Dos discursos em palácios, até aqueles nos lixões, das corridas são várias lições que aprendi na vida, muitas delas foram nos lixões, periferias e galpões deste mundo. Foi aqui, neste trabalho e com este olhar, que aprendi a ser homem, ser humano dotado de grande sensibilidade, vontade de aprender acima de tudo, contribuir para mudar o mundo.
POR QUE DO LIXO A BIXO
?
Que vida! Não sei quando começou, quando vi estava catando lixo
, comida, solidariedade. Qualquer coisa ajudava a construir minha humanidade. A fome dando lições, eu chorando e aprendendo, atento, crescendo. Fui explorado como escravo, morto como índio, usado como mulher. Igual as mulheres, tornei-me forte, como os índios tornei-me gaia e como escravo tornei-me resistente, foi com estas lutas que aprendi a ser gente.
Do lixo a bixo, usei esses termos para contar desde o título do livro, esta trajetória do catador de materiais recicláveis iletrado, o qual depois de 20 anos sem estudar, voou e agarrou com as duas mãos o sonho - o qual continua realizando - de voltar a ser estudante.
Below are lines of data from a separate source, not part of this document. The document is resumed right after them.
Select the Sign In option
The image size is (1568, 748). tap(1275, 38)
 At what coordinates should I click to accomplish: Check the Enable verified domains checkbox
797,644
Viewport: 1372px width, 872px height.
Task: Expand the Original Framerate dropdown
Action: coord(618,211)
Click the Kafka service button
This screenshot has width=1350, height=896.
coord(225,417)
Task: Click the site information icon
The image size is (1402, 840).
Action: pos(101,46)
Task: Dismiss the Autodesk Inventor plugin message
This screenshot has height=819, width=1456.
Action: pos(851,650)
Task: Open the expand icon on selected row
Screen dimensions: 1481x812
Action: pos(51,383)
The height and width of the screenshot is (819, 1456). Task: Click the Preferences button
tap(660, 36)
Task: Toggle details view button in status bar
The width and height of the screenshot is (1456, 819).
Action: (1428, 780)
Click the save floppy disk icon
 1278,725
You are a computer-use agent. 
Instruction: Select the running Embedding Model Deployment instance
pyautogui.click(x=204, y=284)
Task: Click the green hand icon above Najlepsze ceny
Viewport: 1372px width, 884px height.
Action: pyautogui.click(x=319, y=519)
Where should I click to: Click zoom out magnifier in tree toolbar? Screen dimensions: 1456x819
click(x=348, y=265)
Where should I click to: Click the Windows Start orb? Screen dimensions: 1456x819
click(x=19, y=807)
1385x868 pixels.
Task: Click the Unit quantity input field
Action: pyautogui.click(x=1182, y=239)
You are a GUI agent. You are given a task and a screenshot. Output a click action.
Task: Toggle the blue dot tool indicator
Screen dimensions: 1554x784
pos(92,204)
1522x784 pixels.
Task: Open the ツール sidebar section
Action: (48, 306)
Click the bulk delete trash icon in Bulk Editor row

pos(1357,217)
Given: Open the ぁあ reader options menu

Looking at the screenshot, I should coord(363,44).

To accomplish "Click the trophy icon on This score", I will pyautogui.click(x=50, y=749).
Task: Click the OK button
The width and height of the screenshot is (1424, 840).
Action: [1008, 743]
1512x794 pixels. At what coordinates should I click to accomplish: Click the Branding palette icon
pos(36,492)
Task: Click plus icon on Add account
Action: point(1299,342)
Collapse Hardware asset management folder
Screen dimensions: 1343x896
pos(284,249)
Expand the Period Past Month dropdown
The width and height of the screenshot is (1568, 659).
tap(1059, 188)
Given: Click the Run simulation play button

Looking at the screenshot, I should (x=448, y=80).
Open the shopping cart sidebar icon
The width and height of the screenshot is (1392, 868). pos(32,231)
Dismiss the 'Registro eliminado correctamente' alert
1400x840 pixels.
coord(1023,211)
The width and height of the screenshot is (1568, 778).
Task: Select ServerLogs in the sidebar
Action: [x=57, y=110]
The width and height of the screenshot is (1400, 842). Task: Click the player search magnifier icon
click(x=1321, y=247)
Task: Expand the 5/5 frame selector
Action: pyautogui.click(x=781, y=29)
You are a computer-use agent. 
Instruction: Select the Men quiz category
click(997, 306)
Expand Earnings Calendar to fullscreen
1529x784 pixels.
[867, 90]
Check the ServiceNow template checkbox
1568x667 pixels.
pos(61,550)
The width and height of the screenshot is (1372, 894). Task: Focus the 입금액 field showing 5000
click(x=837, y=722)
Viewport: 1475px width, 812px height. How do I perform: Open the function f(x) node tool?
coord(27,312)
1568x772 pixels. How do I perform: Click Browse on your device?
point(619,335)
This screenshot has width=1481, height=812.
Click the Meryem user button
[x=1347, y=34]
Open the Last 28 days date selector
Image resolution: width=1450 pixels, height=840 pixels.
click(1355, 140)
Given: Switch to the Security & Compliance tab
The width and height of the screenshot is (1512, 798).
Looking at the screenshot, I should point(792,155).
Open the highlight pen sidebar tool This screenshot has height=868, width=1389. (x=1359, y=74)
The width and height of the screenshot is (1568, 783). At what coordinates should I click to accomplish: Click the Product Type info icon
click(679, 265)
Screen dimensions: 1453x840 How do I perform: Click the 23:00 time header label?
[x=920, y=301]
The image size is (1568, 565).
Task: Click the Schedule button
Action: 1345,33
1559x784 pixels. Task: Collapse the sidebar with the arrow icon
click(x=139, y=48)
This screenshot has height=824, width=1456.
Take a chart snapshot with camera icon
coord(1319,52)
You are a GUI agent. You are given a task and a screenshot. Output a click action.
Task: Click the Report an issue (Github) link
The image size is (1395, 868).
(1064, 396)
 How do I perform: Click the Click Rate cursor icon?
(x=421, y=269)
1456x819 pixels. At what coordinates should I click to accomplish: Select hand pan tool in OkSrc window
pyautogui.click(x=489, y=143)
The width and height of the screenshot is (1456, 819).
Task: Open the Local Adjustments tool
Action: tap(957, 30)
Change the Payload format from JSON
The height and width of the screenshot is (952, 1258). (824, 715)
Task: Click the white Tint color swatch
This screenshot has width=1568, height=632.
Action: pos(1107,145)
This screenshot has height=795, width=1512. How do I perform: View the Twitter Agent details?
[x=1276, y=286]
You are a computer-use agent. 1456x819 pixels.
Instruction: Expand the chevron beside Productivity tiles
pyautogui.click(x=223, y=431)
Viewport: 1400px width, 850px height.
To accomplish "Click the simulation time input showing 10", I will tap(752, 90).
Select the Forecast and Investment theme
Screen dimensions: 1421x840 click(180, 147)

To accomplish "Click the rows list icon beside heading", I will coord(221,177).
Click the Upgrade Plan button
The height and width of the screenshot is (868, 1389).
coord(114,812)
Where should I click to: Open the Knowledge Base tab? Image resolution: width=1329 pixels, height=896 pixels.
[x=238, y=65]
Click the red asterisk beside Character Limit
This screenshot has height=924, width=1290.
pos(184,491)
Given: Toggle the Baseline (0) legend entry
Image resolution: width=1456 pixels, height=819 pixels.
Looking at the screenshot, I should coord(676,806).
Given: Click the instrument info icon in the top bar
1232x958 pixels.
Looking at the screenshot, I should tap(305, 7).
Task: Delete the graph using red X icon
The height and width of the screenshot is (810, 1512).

Do Lixo, porque é um termo pejorativo e estigmatizante aos resíduos sólidos, o qual se estende contra nós catadoras/es que vivemos para proteger a natureza. É por este olhar que às vezes sou visto e por vezes vejo o mundo, é através do que não serve mais para alguém, do seu rejeito que eu sobrevivi. É um dos lugares onde os lixeiros - geradores de lixo - pensam ser o lugar mais sujo do mundo, é então daí que os enxergo.
A estigmatização das/os catadoras/es nasce desde a infância dos adultos de hoje, é de quando eles escutavam as ameaças de seus pais em relação ao velho do saco, os forçando a cumprirem suas ordens ameaçando: vocês serão assim se não me obedecerem
. As crianças de ontem, são os adultos de hoje, alguns aprenderam a reconsiderar e outros infelizmente, são tão brutos quanto ignorantes e fechados.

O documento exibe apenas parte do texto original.